- [PROBLEM DETAILS]: Copy out every one of the items below word for word, leaving out the pictures.

- [RECORDED INFORMATION]:

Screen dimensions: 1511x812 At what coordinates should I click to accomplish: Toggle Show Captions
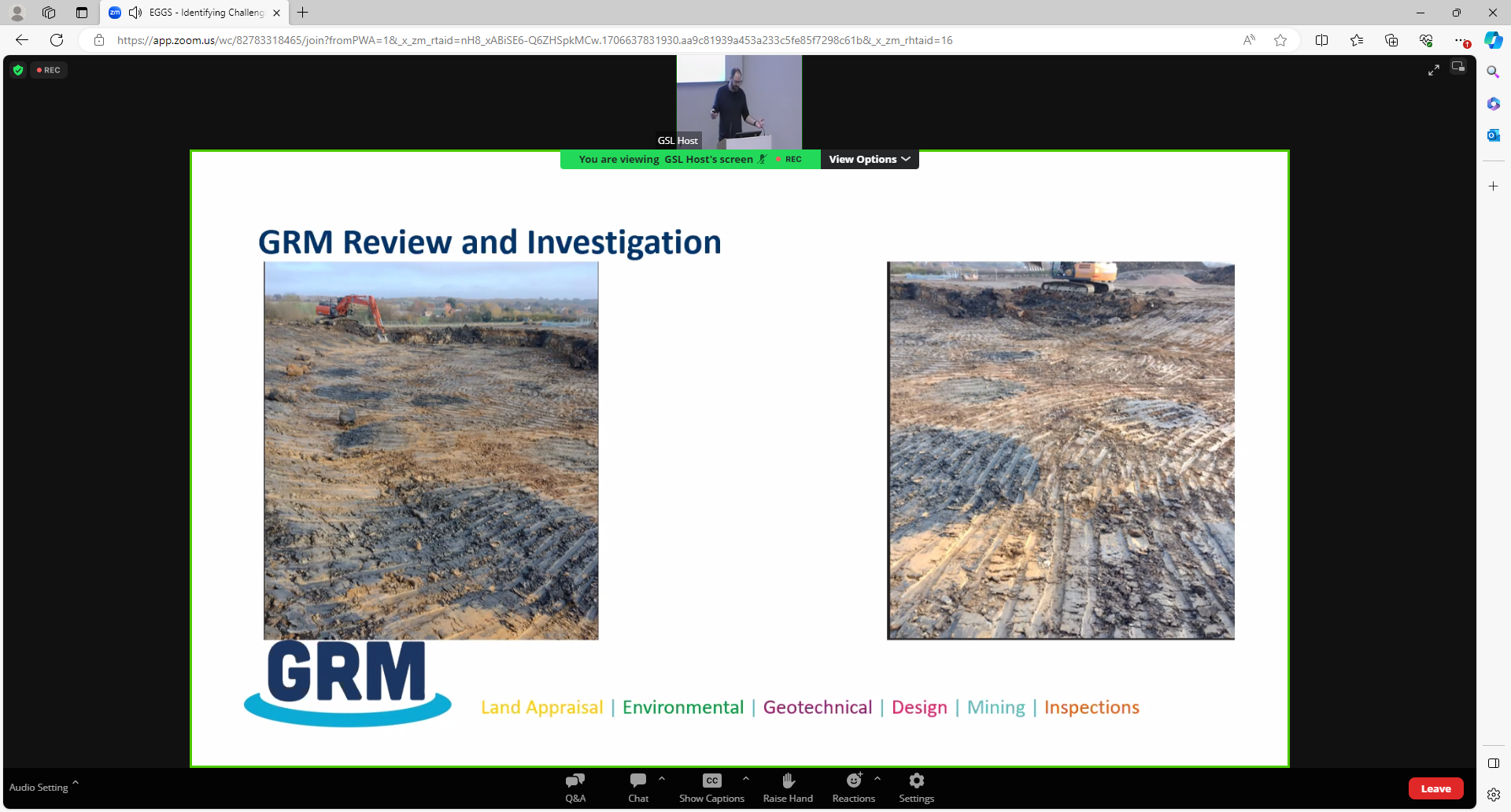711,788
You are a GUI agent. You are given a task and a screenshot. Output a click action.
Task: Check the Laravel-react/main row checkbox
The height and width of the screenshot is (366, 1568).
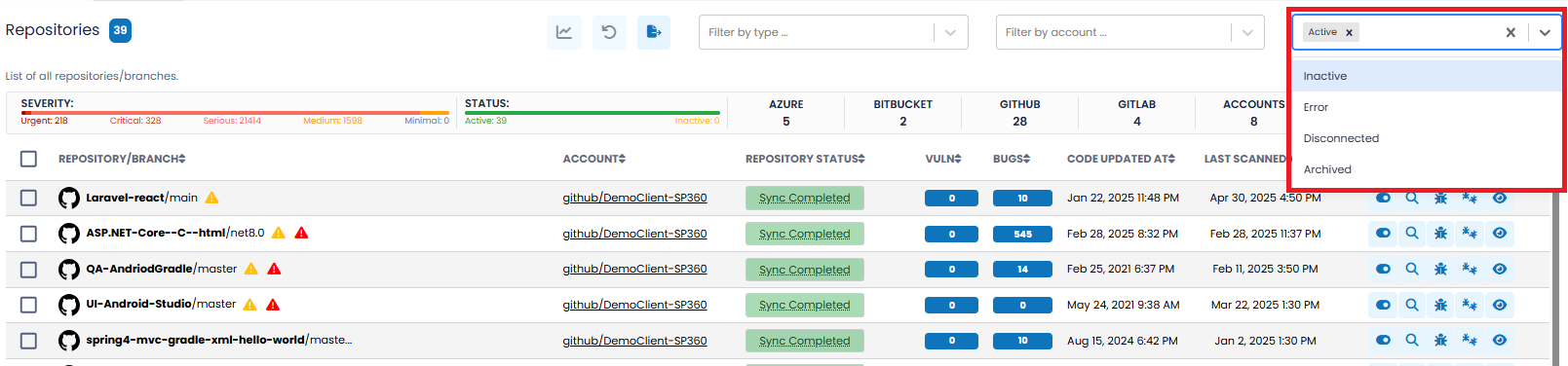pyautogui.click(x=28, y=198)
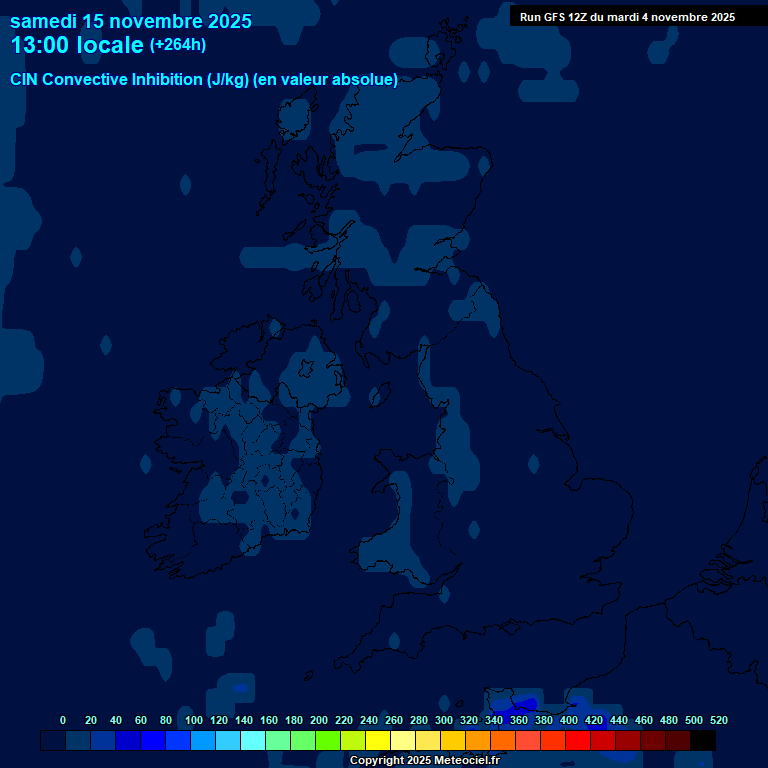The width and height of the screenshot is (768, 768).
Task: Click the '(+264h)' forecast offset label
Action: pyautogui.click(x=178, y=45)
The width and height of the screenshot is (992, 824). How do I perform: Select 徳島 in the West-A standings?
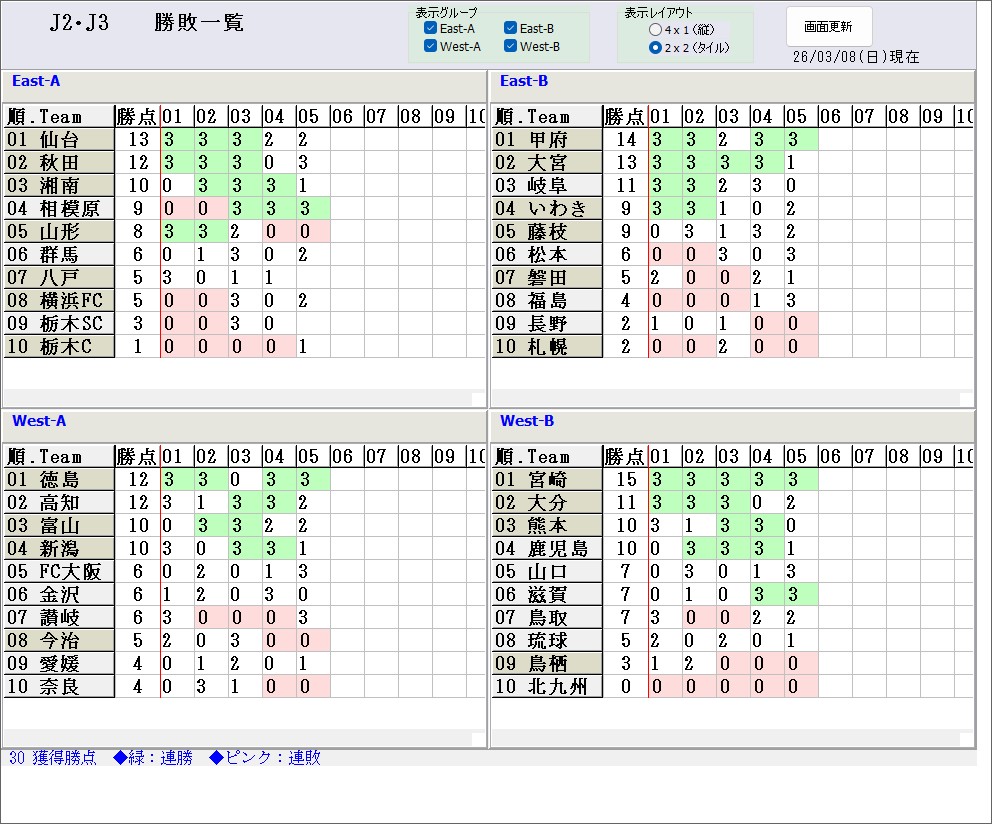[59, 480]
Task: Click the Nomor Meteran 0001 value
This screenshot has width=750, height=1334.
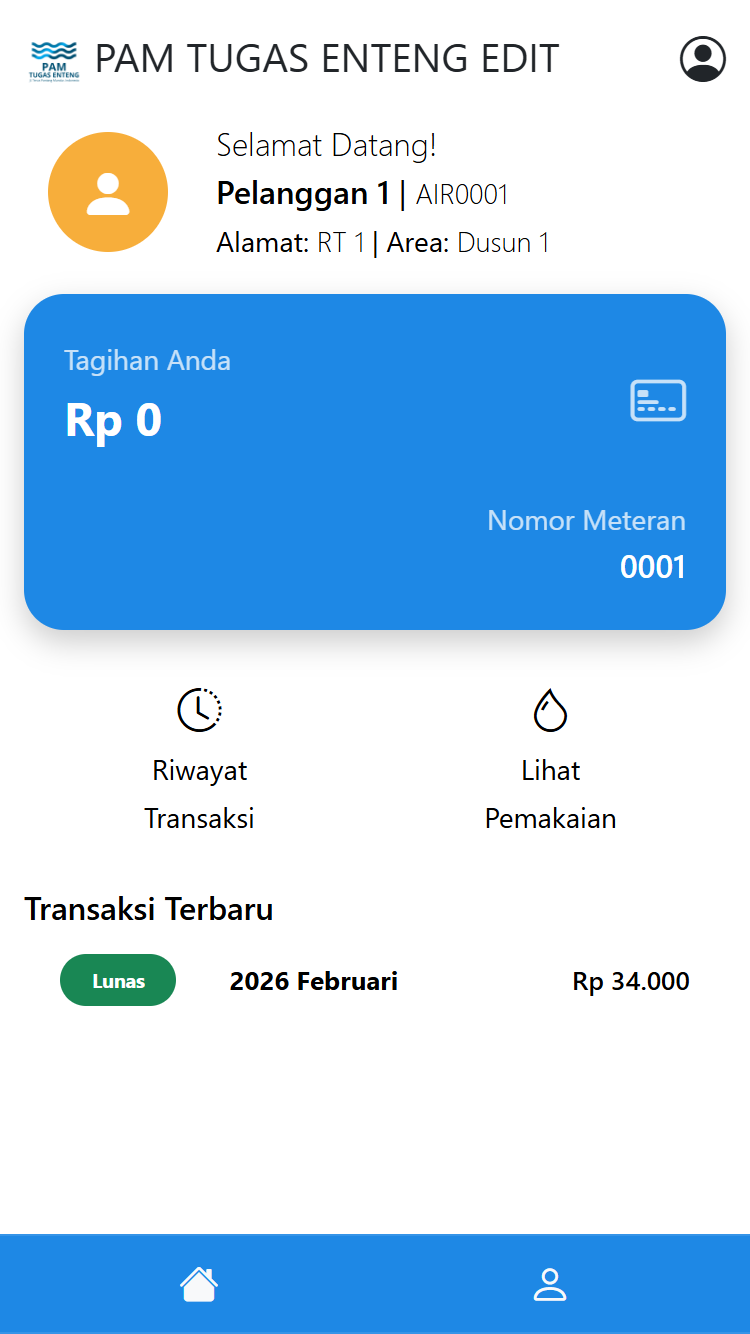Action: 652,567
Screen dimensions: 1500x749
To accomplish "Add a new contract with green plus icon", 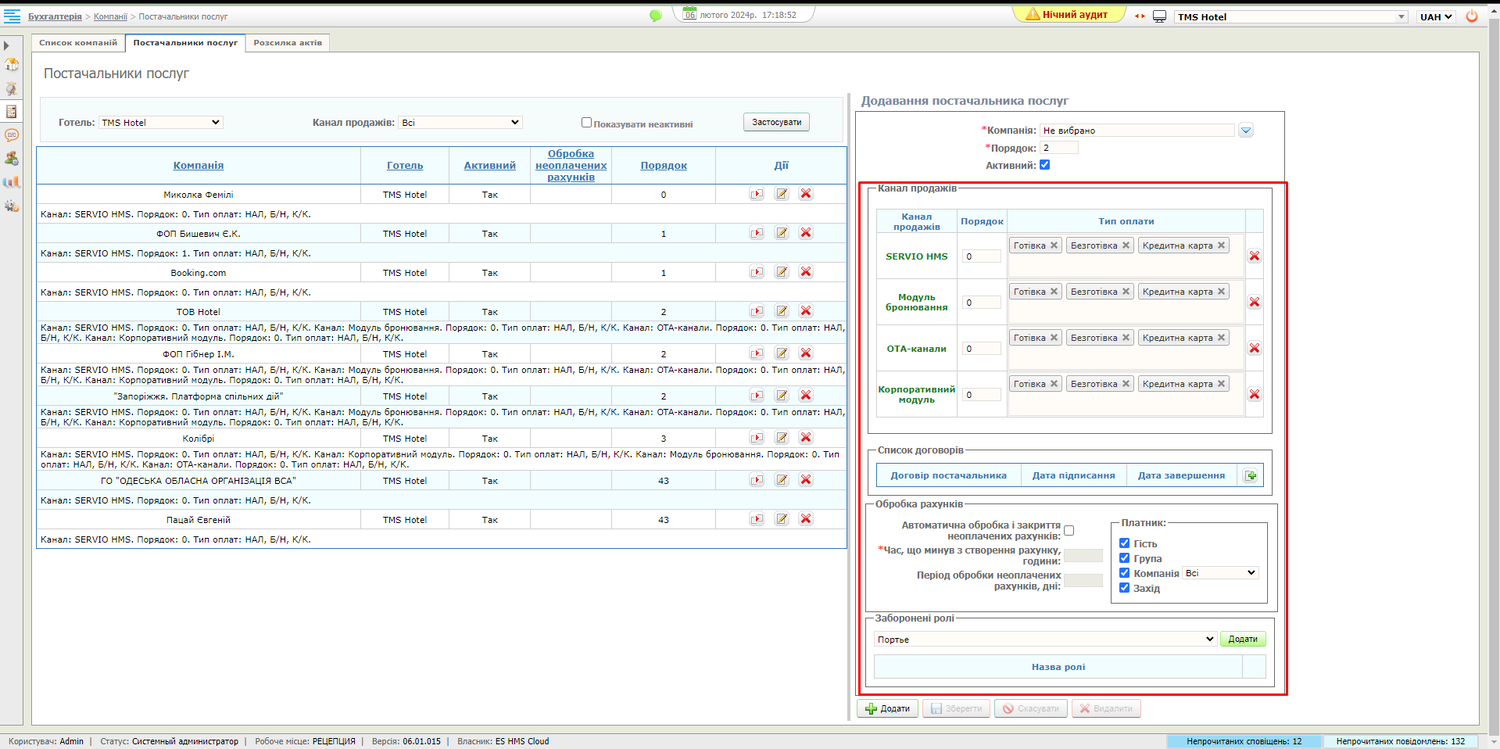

- [ANSWER FOR THE TASK]:
Screen dimensions: 1511x812 At what coordinates should I click to accomplish: Toggle Show Captions
711,788
You are a GUI agent. You are given a task and a screenshot. Output a click action.
Task: Check the Laravel-react/main row checkbox
The height and width of the screenshot is (366, 1568).
pyautogui.click(x=28, y=198)
The width and height of the screenshot is (768, 768).
Task: Click the '(+264h)' forecast offset label
Action: pyautogui.click(x=178, y=45)
The width and height of the screenshot is (992, 824). How do I perform: Select 徳島 in the West-A standings?
[59, 480]
Task: Click the Nomor Meteran 0001 value
This screenshot has width=750, height=1334.
Action: 652,567
Screen dimensions: 1500x749
To accomplish "Add a new contract with green plus icon", 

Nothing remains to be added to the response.